[INPUT Boundary: Start]
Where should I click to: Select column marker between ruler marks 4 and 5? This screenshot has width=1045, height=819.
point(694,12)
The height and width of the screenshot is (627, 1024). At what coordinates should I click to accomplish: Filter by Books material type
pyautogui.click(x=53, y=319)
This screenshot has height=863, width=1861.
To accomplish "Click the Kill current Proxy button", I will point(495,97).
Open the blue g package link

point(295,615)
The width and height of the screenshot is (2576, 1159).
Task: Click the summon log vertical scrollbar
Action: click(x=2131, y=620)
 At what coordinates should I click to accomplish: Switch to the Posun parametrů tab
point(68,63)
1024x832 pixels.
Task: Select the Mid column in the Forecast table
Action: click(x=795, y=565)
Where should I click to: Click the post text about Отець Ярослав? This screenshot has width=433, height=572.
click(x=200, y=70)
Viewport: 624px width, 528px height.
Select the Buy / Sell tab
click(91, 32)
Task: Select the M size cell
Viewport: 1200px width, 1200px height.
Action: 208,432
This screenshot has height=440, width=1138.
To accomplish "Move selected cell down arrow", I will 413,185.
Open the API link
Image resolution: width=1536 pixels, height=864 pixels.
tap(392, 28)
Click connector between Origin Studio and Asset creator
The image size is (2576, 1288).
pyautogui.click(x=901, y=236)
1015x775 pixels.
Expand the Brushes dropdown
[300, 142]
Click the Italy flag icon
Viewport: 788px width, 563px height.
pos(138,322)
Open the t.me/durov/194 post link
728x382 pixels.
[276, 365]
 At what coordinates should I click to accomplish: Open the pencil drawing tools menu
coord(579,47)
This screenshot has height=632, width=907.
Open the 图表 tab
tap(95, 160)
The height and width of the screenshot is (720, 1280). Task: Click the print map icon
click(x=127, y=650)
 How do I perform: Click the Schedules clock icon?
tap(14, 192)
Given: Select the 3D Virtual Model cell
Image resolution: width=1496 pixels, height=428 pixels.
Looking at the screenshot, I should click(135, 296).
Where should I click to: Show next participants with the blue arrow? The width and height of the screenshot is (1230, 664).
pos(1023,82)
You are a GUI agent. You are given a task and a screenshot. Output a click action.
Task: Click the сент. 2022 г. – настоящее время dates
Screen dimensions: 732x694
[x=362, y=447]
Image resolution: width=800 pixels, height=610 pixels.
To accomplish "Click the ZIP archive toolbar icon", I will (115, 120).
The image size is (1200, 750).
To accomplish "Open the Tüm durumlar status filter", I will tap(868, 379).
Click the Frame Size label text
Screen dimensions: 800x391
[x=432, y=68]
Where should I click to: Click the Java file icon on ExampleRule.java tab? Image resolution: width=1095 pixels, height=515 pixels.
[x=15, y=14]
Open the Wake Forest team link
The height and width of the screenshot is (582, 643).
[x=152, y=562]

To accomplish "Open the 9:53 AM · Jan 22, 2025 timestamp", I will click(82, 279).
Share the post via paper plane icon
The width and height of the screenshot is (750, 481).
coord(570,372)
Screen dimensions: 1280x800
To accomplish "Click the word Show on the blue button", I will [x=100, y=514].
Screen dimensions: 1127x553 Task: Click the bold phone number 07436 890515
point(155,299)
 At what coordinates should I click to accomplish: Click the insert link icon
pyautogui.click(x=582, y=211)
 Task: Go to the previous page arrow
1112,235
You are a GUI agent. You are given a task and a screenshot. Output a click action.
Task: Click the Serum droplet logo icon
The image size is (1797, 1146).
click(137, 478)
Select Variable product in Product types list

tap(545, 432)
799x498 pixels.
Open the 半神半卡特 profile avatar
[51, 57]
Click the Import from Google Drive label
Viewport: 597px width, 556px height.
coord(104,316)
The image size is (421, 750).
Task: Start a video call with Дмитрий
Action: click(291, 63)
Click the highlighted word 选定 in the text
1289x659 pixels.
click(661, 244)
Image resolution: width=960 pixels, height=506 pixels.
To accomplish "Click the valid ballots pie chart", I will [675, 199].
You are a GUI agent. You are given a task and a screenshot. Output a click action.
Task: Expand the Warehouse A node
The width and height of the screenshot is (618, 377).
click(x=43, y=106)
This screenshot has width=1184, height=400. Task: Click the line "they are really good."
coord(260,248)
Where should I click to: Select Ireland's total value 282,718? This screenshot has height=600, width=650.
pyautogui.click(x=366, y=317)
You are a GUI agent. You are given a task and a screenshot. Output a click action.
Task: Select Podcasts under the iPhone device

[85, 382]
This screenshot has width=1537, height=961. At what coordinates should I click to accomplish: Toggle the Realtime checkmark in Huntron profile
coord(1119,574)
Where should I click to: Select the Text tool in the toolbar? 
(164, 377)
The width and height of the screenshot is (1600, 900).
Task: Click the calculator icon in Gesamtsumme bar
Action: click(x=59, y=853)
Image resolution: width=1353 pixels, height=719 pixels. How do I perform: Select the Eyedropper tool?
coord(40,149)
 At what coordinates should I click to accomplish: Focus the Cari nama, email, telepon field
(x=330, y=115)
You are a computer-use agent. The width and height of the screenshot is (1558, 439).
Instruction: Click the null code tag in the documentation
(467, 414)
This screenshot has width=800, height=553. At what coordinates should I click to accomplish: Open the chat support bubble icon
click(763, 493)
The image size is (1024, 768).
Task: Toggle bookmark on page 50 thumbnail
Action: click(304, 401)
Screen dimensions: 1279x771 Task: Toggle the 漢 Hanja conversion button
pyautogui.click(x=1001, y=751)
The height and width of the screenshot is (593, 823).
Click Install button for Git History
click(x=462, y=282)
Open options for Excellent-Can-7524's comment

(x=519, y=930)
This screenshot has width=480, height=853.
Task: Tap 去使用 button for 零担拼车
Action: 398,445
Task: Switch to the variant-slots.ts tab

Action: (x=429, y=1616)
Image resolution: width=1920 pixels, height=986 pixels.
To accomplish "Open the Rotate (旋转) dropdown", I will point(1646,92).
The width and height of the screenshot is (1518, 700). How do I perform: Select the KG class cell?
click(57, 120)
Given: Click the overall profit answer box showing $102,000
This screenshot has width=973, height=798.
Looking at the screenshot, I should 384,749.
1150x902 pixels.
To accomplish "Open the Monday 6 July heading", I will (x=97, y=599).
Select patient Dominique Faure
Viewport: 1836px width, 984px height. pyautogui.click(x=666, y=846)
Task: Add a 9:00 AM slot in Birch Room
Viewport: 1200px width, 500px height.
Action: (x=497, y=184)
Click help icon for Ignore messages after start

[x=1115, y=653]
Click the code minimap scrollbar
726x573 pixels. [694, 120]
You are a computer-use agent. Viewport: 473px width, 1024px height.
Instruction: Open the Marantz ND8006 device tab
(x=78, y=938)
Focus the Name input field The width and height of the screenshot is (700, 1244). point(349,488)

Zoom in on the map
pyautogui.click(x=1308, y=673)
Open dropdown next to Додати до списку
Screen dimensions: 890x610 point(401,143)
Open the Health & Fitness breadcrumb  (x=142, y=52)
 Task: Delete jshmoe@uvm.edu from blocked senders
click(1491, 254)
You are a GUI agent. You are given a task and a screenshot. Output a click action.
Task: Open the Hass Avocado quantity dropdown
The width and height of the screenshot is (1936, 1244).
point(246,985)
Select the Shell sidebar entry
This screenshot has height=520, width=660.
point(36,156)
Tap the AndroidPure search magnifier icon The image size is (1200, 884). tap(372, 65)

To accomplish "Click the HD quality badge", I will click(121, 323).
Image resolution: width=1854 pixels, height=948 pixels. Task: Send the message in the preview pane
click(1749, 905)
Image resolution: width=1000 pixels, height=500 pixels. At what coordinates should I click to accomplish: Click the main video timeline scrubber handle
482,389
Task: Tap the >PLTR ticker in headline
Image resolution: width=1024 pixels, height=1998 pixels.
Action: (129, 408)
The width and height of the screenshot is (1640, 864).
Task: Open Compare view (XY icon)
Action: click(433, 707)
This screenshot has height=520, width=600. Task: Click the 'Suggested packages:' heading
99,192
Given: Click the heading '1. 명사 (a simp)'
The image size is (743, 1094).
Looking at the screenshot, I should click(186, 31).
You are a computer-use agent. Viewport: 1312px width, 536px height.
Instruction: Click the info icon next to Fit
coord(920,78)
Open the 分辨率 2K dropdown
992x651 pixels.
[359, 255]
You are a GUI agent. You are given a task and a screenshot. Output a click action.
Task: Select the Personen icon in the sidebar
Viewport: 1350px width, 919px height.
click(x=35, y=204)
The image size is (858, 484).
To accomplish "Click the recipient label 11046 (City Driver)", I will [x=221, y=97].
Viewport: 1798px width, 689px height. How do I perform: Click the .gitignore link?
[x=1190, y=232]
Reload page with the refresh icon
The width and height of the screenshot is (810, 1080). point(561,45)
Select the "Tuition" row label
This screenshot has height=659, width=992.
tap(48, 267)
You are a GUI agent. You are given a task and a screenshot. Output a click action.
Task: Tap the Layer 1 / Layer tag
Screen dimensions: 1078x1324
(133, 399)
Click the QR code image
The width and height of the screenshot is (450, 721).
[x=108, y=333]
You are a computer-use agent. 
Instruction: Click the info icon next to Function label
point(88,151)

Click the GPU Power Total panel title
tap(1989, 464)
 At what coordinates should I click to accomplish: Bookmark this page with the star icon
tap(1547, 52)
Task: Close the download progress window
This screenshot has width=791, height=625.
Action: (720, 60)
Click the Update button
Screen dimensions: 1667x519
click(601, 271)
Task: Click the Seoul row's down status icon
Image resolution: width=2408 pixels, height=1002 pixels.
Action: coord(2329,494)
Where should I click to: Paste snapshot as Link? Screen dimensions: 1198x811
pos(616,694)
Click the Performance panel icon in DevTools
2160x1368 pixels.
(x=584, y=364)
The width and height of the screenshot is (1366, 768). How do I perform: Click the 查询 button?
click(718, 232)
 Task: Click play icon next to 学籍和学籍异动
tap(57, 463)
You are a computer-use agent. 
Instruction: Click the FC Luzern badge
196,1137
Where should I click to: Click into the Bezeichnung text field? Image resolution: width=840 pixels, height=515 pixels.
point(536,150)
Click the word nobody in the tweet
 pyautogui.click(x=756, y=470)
[INPUT Boundary: End]
■ DESCRIPTION OF THE TASK
Only lines with the word "computer" should be collected from the material.

■ OUTPUT FOR THIS TASK
You are a computer-use agent. The width and height of the screenshot is (1558, 439).
You are a computer-use agent. Viewport: 473px width, 1024px height.
You are a computer-use agent. Viewport: 1312px width, 536px height.
You are a computer-use agent. 
You are a computer-use agent. 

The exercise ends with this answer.